## [What to work on]
Switch "thumbnail" to "card" in the listing, changing nothing else, and return only the lines between the one holding "Task: Click the weapon" and the one holding "(x=426, y=361)", inclusive. Leave the pictures out.

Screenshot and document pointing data
+ + + +
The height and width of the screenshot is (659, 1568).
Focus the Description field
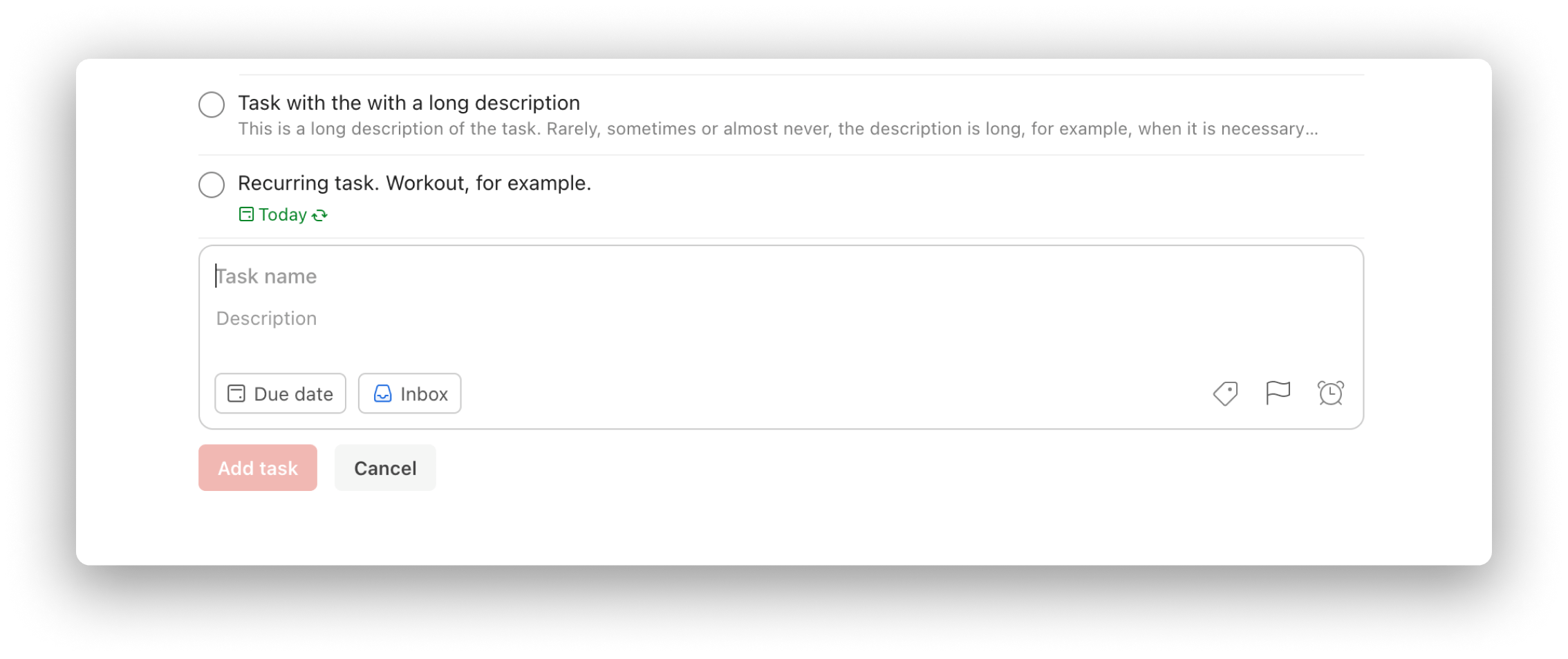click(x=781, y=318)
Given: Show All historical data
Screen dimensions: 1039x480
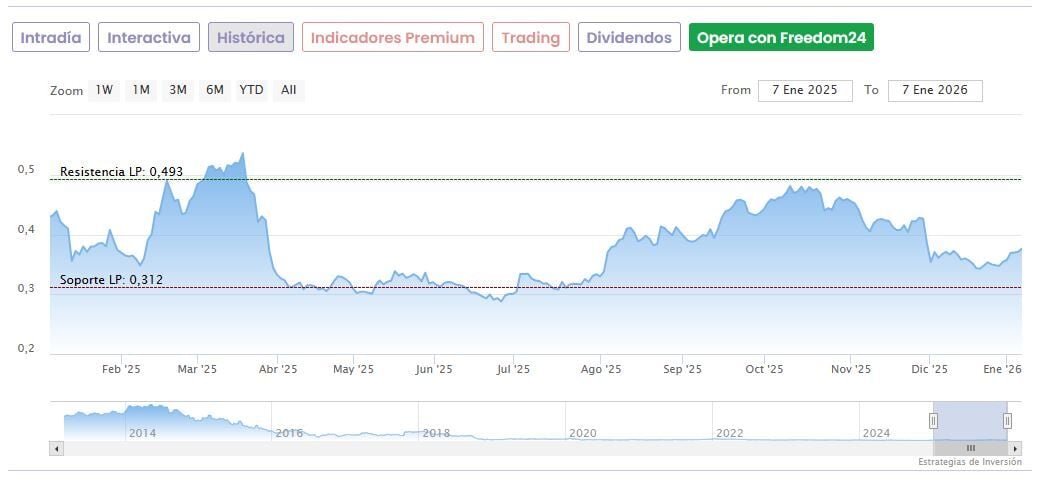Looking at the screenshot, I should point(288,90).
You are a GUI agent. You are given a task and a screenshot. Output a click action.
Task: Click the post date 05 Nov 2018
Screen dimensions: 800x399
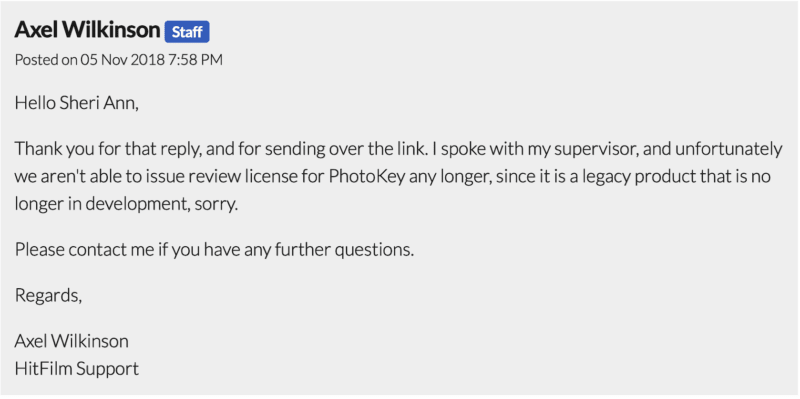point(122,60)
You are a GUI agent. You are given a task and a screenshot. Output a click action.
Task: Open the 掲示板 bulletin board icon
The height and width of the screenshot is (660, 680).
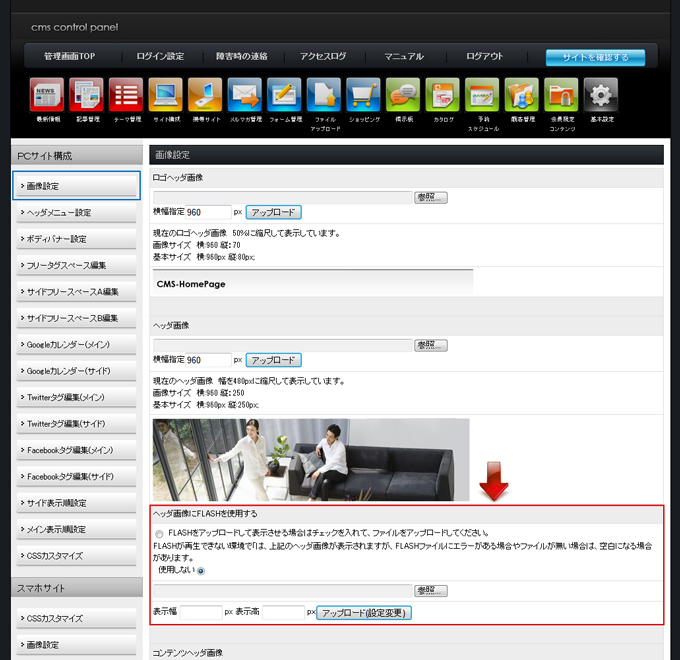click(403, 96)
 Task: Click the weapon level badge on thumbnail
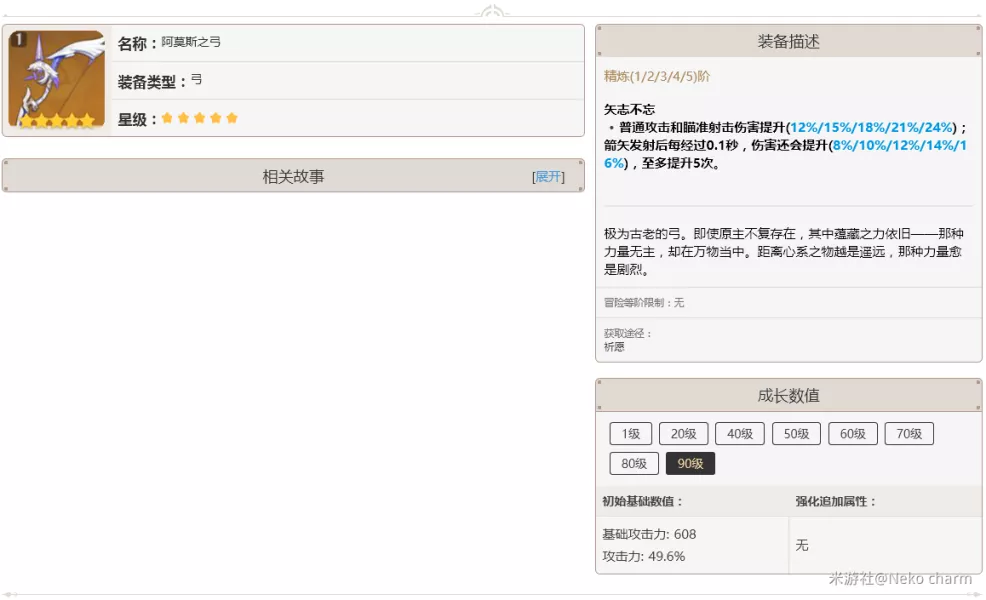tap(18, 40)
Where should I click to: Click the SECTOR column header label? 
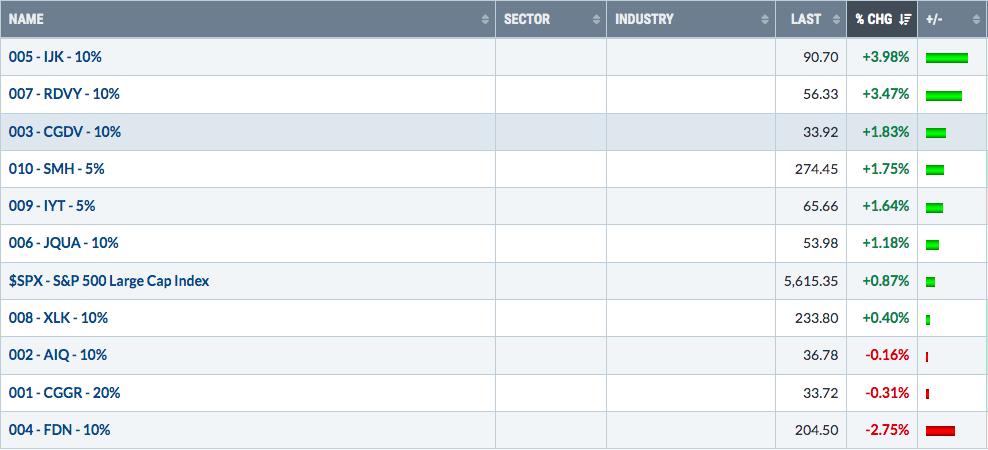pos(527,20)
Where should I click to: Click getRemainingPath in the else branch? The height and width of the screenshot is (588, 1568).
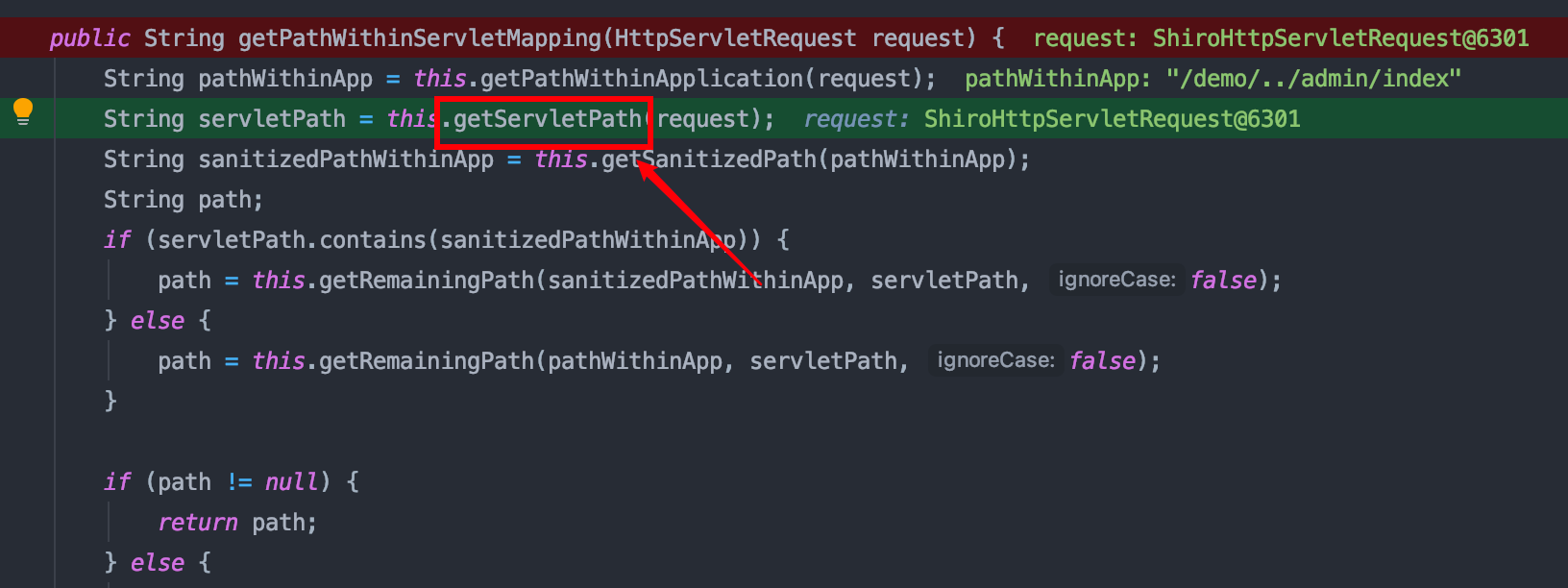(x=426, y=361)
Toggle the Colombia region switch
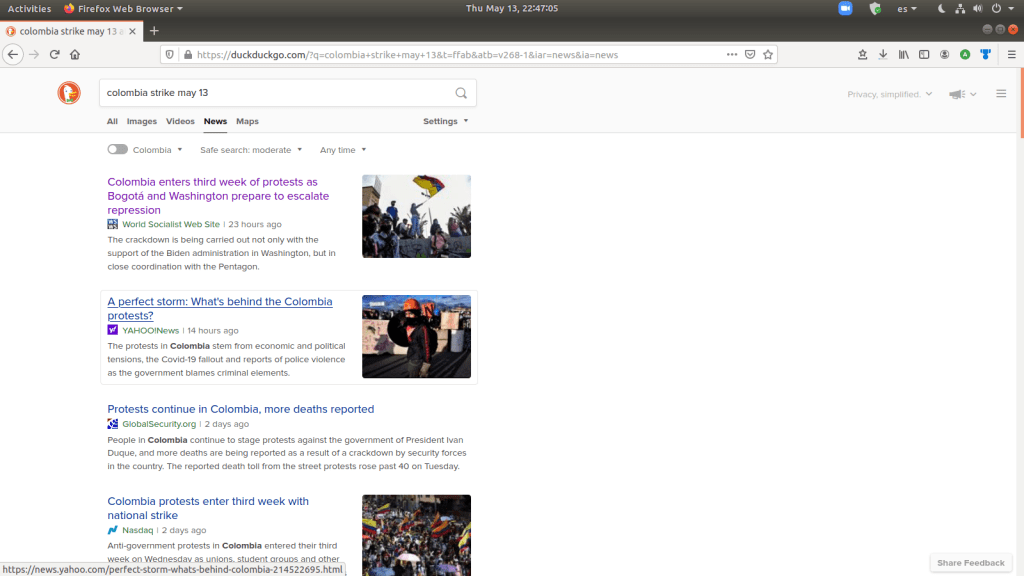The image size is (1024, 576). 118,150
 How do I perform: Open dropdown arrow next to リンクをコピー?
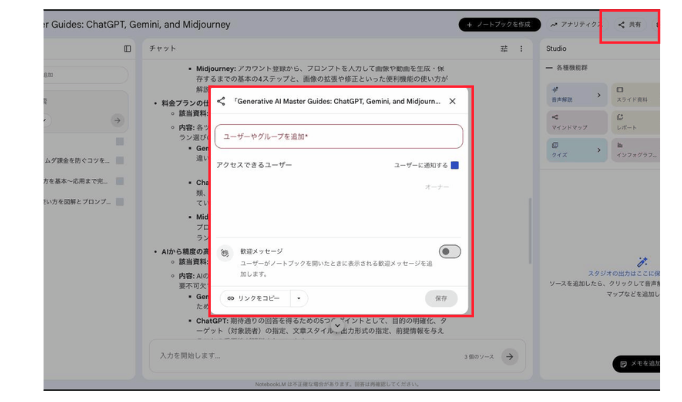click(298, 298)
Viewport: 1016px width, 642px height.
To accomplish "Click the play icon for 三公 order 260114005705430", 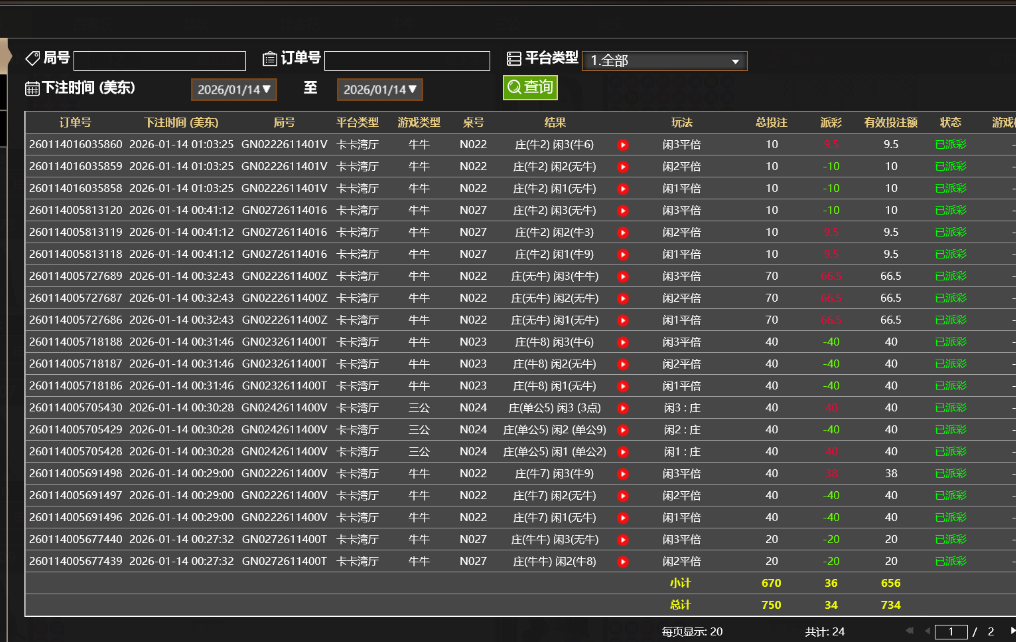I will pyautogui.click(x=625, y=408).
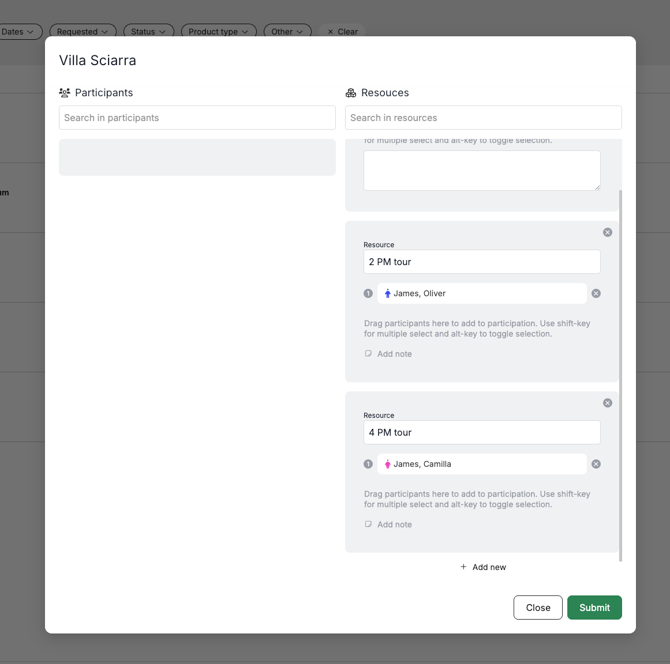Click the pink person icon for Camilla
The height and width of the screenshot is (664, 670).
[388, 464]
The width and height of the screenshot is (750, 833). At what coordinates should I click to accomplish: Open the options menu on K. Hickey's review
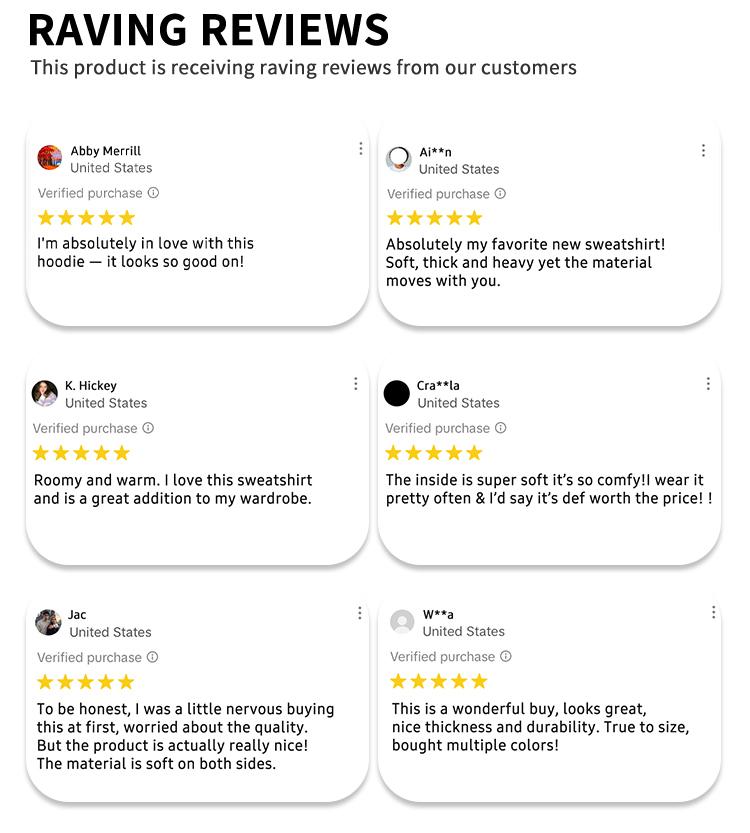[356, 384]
+ + + +
## [The response]
 Task: Click the weapon level badge on card
tap(18, 40)
Where should I click to: Click the SECTOR column header label? 
pos(527,20)
Where should I click to: Click getRemainingPath in the else branch? The height and width of the screenshot is (588, 1568).
(x=426, y=361)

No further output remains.